> [TASK DIRECTIONS] Copy verbatim the block of lines in the entries below whose first line contains "Overview (331, 178)" and whose last line contains "SQLFlow (808, 1546)". Leave out all other lines.
——
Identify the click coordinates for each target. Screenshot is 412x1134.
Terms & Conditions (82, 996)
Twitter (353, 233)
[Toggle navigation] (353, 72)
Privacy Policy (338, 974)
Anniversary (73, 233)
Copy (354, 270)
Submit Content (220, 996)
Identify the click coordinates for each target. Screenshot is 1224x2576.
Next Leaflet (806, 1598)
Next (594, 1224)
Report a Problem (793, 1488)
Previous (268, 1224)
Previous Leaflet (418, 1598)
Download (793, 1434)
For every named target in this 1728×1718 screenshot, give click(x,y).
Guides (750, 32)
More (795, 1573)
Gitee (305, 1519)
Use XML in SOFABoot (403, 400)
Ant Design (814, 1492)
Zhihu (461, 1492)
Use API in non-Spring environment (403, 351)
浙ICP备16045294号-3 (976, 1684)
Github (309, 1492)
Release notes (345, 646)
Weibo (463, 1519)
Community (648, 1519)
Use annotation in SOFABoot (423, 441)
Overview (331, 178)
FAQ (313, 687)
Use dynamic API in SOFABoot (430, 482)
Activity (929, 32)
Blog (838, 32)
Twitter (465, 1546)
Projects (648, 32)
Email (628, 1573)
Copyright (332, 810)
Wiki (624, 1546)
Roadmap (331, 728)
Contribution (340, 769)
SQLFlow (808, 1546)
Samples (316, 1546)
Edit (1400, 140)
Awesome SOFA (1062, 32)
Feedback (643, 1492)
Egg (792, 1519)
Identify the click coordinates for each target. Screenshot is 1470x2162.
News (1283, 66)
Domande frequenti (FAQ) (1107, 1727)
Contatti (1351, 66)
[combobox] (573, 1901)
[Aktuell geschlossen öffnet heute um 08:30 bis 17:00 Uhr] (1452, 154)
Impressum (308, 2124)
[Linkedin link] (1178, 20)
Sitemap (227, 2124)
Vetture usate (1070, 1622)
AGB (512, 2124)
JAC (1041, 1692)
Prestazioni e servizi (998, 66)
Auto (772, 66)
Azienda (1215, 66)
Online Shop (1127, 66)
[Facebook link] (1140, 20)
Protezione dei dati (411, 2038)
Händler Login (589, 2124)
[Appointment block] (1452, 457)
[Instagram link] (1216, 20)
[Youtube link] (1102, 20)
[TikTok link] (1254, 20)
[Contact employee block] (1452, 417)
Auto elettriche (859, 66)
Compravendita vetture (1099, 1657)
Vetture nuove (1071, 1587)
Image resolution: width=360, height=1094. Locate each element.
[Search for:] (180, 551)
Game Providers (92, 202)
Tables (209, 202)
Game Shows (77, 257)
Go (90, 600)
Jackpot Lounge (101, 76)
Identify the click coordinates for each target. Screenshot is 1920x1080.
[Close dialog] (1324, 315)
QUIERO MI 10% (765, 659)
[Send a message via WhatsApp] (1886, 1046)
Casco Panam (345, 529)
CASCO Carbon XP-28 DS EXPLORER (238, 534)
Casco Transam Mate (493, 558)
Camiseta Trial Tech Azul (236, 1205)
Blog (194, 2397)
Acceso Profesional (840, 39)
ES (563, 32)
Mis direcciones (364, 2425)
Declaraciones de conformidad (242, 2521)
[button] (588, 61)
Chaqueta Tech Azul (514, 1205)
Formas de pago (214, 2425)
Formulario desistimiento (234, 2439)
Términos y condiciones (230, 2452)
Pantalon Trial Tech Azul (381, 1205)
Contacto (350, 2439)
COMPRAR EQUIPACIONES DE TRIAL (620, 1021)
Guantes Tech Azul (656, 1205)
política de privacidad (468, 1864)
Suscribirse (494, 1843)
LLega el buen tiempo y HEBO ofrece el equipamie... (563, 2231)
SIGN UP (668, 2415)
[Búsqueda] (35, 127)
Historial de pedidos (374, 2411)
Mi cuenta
——
> [ANSWER TO THIS TASK]
Overview (331, 178)
FAQ (313, 687)
Use dynamic API in SOFABoot (430, 482)
Activity (929, 32)
Blog (838, 32)
Twitter (465, 1546)
Projects (648, 32)
Email (628, 1573)
Copyright (332, 810)
Wiki (624, 1546)
Roadmap (331, 728)
Contribution (340, 769)
SQLFlow (808, 1546)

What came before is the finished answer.